* _Problems to work on_:
[a] Decide whether each of the following statements agrees with the passage on live and digital music learning: (i) the writer is posing the question of digital versus analog; (ii) MIT scientists isolated sections of the brain devoted entirely to music; (iii) fine-motor skills improve only with certain instruments. Answer yes or no for each, and quote the words of the passage that decide it.
[b] Resume the passage on live and digital music learning, picking up right after its final sentence.

* _Document section_:
Trick question there. ALL music learning is good. However, as a teacher of both live and digital music, I wonder which is best overall? Is using a combination pandering to the modern age or utilizing every tool for creativity? There is no doubt that our brains are wired for music; in research studies, the ties between language and music in our species are so complex and intertwined it is difficult to separate their evolution. However, last year MIT scientists were able to isolate some selective sections of the brain that were entirely devoted to music, noting, “An important question for the future will be how this system arises in development: how early it is found in infancy or childhood, and how dependent it is on experience?”
My question is what kind of musical experience? First, I’d like to note that I am not asking the question “digital versus analog.” Both are electronic: analog has variations in its signals, while digital is binary. Instead, I use the term “live” because I mean singing or learning an instrument versus creating music on a computer or utilizing digital devices to teach musical concepts. Technology is certainly used in the administrative side of music education. But as a parent, is it worth fighting with a child to practice their piano when they would rather create beats on their software computer program? If you look to science, the answer is yes; long-term music lessons are totally worth it on so many levels. Here’s a quick video about how making music positively affects all areas of brain development:
Touching, manipulating, minutely adjusting to a non-plastic instrument is NOT the same as playing a digital version, no matter how fancy that electronic cello is. The aural depth and variations in live tone are part of the amazing brain stimulating process. There are numerous studies on hand-eye coordination with reading and playing music at the same time. Playing a wind instrument, including voice, is fantastic for breath control, core muscle development, and posture. Drummers get a full body workout. And fine-motor skills improve no matter what instrument you pick up.

* _Excerpted data_:
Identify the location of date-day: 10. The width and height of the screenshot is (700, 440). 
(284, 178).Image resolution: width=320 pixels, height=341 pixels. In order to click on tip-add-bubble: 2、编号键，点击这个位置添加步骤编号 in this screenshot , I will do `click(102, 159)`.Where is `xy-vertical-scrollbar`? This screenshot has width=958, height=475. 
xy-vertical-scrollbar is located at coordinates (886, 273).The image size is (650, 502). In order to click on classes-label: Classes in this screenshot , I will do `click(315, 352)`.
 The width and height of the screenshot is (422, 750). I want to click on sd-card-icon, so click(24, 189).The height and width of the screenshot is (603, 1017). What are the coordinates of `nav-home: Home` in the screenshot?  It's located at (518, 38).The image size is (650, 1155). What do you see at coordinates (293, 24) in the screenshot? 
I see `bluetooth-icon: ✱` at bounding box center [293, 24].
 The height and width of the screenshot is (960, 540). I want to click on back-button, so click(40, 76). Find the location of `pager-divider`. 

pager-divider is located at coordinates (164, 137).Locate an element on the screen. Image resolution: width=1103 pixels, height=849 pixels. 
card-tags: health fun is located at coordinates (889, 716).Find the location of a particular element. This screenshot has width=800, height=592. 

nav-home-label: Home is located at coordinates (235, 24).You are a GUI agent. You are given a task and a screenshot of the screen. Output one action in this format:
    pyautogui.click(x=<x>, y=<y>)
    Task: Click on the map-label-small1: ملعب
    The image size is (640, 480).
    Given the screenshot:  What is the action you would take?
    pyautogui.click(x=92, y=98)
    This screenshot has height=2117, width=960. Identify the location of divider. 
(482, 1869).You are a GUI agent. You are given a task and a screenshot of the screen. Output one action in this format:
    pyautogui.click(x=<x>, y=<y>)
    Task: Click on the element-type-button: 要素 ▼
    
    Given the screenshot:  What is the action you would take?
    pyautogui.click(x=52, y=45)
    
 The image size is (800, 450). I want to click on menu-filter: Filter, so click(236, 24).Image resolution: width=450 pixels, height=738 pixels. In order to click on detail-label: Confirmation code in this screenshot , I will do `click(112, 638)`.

* _Answers in order_:
[a]
(i) No: "I am not asking the question “digital versus analog.”"
(ii) Yes: "last year MIT scientists were able to isolate some selective sections of the brain that were entirely devoted to music"
(iii) No: "fine-motor skills improve no matter what instrument you pick up."

[b]
On the digital side, there are also studies that show improved hand-eye coordination with video games (which could apply to using computer-based music software). Many musicians use digital sheet music instead of paper for practicality while traveling, and with devices that “turn” pages with a foot pedal, the convenience is obvious. The use of earphones and volume control on electronic instruments is hard to beat for those living in cities or dorm rooms. Plus, the affordability of electronic keyboards, for example, makes music education available for more kids–which is most important.
The lines are blurring. There are “real” instruments with computers inside or ways to link to an amplification or computer system. Singing in a choir or playing in a band provides a social and emotional growth that cannot be recreated digitally. But adding the options of virtual choirs and live jamming through software are new tools for music educators or students who do not have access to traditional music education. Music apps are all over the place for usefulness. Handing out real percussion instruments to my preschool music class is going to benefit them much more than having them poke a “drum” on their iPads. But using video games to help memorize the names of notes on the musical staff for home practice is more effective than flash cards.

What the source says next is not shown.